2023—Snail Kite Hunting

We’re back at Lake Kissimmee in Florida to hunt for Snail Kites, particularly those Snail Kites that are hunting for Apple Snails. These Snail Kites are listed as endangered. Their food, native Apple Snails, is being challenged by an invasive Apple Snail from South America. We were told that in recent years, the Snail Kites’ beaks have begun to evolve to enable them to eat the much larger invasive species. But, ironically, the invasive Apple Snail is endangering the aquatic ecosystem where the Snail Kite lives. For now, however, the numbers of Snail Kites are reportedly increasing. Our airboat captain, Mark, is intimately familiar with the lake and its inhabitants, including the Snail Kites that live there. Yesterday was our first day on the Lake and the Snail Kites have learned that when the Mark’s airboat passes through certain areas of the shallows, it stirs up the sediment and helps them find the native Apple Snails. We benefited from this discovery and saw at least seven individual Snail Kites, both male and female on our first day here.
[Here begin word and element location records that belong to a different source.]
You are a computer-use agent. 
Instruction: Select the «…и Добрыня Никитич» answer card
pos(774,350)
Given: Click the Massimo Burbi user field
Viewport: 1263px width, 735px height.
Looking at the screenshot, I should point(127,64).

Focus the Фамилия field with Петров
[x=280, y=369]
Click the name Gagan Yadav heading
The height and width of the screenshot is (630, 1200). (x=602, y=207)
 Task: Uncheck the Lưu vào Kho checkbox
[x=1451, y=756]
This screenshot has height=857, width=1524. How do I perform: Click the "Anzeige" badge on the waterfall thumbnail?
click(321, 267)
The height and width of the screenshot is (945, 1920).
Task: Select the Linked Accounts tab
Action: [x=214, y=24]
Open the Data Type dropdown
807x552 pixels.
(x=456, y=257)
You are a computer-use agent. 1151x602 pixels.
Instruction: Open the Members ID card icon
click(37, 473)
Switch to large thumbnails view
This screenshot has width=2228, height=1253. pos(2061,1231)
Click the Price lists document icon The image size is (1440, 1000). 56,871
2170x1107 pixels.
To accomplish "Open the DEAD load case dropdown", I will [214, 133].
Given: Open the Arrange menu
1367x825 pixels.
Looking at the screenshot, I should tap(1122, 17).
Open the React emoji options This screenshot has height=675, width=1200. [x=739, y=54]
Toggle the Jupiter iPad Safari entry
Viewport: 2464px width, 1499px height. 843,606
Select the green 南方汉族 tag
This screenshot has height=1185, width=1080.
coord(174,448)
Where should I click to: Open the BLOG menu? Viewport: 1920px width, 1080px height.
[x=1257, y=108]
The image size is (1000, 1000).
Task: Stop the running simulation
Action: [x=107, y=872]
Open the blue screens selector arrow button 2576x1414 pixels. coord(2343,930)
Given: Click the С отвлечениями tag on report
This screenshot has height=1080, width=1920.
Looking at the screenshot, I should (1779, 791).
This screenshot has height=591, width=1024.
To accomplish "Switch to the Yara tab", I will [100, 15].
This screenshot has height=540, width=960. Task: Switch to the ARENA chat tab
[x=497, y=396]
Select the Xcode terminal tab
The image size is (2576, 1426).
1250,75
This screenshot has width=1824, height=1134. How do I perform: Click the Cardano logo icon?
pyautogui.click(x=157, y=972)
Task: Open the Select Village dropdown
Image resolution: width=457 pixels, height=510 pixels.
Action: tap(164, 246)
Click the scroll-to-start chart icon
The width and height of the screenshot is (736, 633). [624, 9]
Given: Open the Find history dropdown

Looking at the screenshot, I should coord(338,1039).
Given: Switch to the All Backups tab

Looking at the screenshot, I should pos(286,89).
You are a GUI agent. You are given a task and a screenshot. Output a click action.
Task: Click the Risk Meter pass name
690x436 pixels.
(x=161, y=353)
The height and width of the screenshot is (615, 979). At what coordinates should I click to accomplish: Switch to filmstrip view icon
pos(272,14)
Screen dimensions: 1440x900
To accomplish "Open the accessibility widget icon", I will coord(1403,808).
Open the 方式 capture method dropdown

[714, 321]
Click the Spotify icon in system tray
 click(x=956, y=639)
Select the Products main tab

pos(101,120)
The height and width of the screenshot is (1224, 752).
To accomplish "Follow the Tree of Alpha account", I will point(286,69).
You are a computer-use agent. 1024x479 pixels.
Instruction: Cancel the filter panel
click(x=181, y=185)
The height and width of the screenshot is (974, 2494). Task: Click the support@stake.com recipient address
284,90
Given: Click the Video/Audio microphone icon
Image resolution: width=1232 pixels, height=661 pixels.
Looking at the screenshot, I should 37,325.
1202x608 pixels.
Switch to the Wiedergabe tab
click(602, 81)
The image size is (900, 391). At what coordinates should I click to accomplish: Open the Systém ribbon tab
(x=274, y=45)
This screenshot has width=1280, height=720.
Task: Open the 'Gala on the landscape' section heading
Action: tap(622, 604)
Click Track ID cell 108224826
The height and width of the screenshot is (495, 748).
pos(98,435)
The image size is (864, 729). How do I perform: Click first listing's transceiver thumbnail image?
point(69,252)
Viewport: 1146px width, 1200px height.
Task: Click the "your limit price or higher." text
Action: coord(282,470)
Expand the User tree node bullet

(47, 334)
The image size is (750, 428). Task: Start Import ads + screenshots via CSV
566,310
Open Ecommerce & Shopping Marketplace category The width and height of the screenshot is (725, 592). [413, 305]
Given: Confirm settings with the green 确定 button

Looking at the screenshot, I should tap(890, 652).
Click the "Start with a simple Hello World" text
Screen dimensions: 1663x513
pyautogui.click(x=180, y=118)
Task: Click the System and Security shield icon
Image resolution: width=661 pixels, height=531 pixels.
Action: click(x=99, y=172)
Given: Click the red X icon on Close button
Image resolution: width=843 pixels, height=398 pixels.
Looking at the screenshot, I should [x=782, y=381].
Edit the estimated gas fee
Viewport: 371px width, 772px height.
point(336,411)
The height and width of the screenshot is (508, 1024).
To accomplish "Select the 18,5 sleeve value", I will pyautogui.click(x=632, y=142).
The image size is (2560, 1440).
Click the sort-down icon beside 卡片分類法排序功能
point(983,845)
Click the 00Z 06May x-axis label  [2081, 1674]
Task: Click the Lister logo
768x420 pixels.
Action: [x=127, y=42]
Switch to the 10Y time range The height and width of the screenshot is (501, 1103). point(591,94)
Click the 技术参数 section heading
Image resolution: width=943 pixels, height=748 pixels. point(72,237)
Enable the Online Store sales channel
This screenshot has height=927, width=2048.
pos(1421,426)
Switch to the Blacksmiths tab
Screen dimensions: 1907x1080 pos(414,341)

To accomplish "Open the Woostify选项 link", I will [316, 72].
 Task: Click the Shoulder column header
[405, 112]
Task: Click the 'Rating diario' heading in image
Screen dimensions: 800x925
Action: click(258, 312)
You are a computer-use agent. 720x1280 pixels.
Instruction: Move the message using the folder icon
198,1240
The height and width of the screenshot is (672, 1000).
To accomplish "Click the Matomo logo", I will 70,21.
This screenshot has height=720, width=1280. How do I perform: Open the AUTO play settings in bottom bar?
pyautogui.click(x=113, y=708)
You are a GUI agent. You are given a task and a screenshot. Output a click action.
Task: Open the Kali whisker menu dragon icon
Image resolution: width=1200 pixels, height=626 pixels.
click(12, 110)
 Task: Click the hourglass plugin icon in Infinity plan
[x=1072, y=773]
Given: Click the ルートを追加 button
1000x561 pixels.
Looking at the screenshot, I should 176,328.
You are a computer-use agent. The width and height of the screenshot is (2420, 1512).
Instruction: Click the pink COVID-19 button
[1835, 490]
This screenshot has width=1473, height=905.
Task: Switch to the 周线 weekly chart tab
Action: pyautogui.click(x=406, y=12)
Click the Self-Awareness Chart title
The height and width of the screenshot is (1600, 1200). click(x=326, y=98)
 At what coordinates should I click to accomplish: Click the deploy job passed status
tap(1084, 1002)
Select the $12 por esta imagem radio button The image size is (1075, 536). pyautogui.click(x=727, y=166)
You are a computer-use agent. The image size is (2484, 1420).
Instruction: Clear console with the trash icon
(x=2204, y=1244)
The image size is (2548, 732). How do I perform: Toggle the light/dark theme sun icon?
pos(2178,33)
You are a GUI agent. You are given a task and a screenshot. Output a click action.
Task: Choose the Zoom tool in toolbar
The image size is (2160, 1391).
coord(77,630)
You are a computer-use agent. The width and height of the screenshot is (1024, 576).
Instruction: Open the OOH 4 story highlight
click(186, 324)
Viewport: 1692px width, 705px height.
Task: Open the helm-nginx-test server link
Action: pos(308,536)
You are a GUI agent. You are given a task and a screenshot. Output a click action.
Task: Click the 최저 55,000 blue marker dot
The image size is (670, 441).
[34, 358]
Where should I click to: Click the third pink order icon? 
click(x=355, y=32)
We watched them hover in search of snails, then plunge feet first into the shallow edges of the swampy part of the lake and grab a snail in their talons. It was fascinating to watch them fly off with the snail in one talon, then transfer the snail to their beaks to enable them to land on the dried twigs of a swaying dead or leafless bush growing in a tussock (a floating island) where they proceeded to extricate the snail from its shell with their uniquely curved bill, consume it, and drop the shell to the tussock floor beneath them. This banded male hovered near our airboat watching intently for a snail that the boat might have uncovered.